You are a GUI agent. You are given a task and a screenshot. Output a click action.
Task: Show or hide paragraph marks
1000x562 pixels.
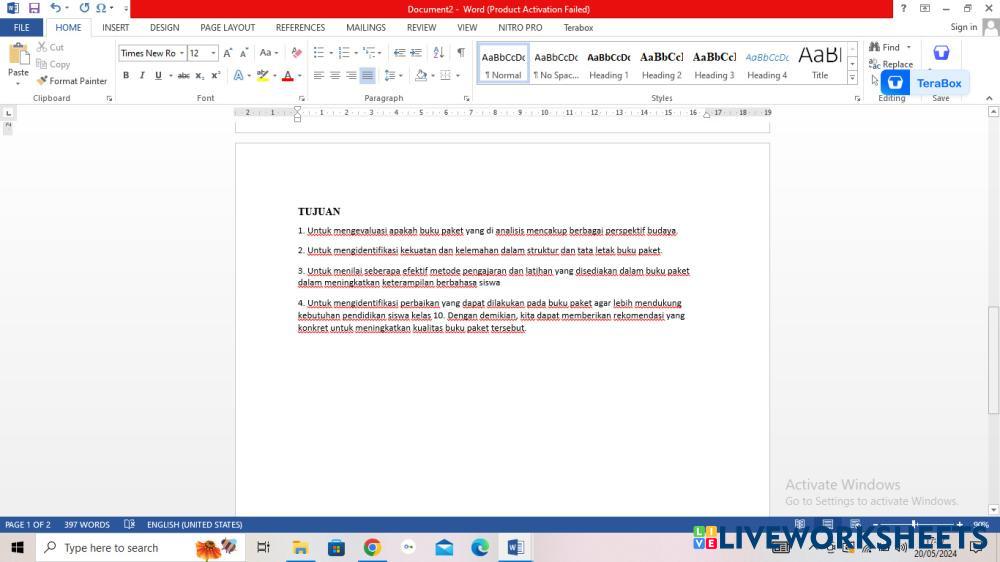tap(461, 53)
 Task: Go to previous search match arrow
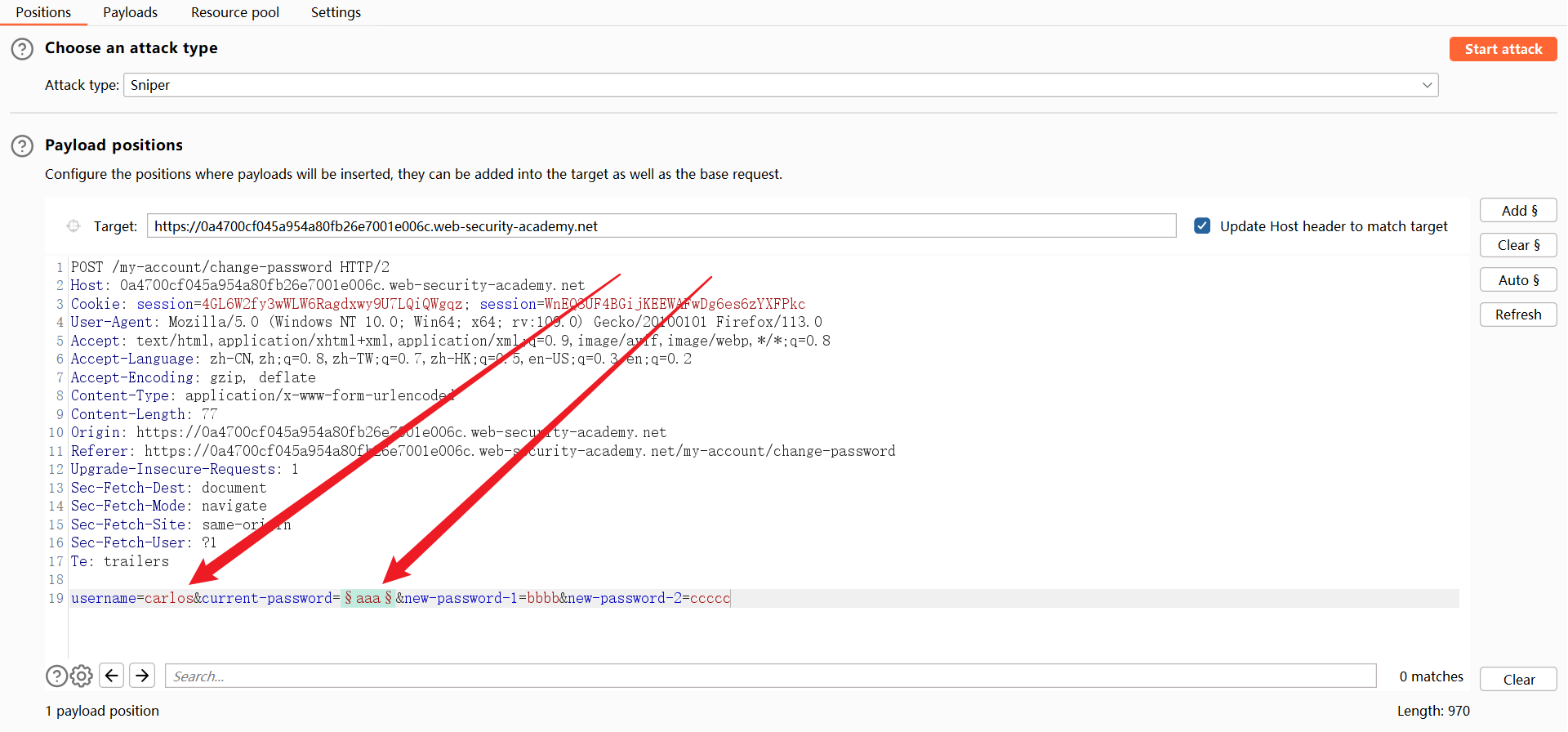click(x=112, y=676)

☆ ☆ ☆ ☆

■ TASK TO CARRY OUT ■
The lines from the one that contains "1000x562 pixels." through the end of the data, repeated exactly and with no pictures, make up the whole answer.

■ WRITTEN SOLUTION ■
1000x562 pixels.
tap(461, 53)
 Task: Go to previous search match arrow
click(x=112, y=676)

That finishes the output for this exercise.